- **Instructions for the task**:
Copy verbatim the block of lines in the entries below whose first line contains "You are a computer-use" and whose last line contains "Instruction: Open the % column options menu". Leave out all other lines.

Data in this exercise START

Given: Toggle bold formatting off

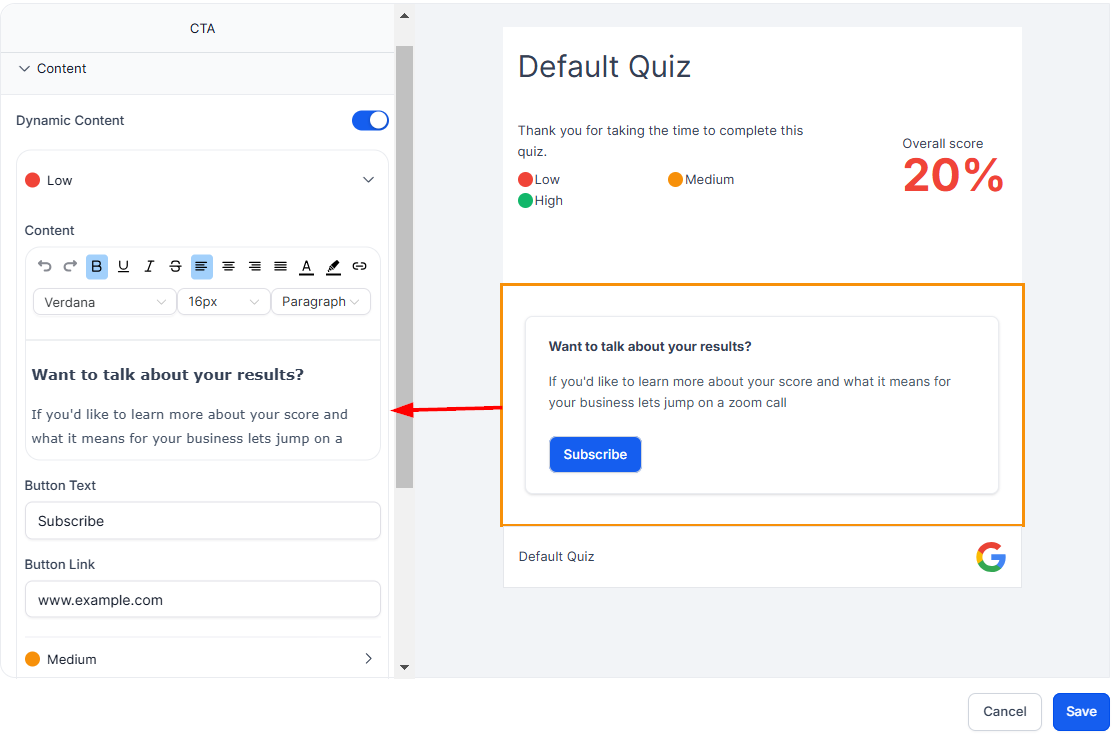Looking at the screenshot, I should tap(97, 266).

Data in this exercise END
Data in this exercise START

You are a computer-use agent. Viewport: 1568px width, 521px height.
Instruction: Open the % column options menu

Data in this exercise END
Data in this exercise START

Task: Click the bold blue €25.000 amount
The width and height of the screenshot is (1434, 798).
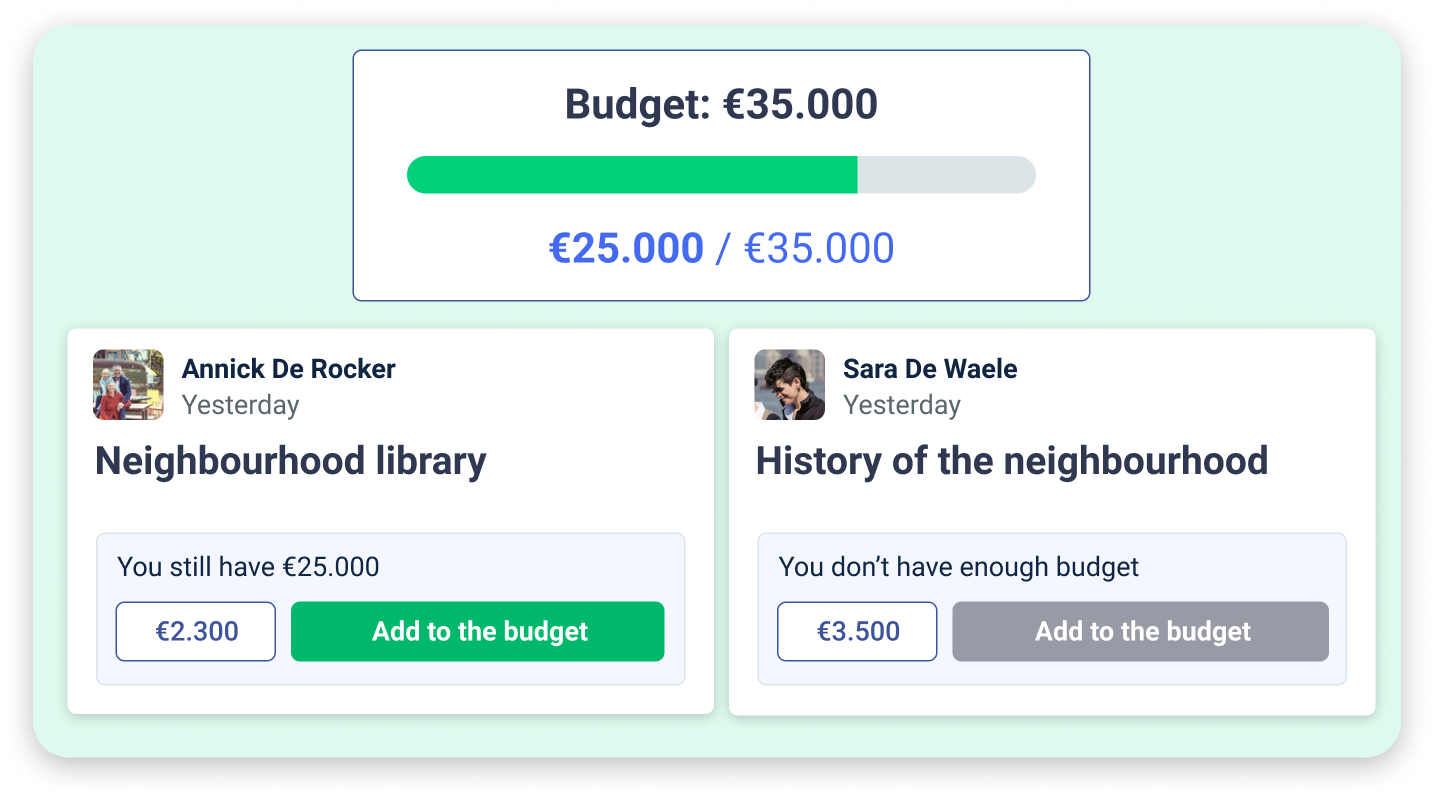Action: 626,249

Data in this exercise END

- **Exercise answer**:
You are a computer-use agent. Viewport: 1568px width, 521px height.
Instruction: Open the % column options menu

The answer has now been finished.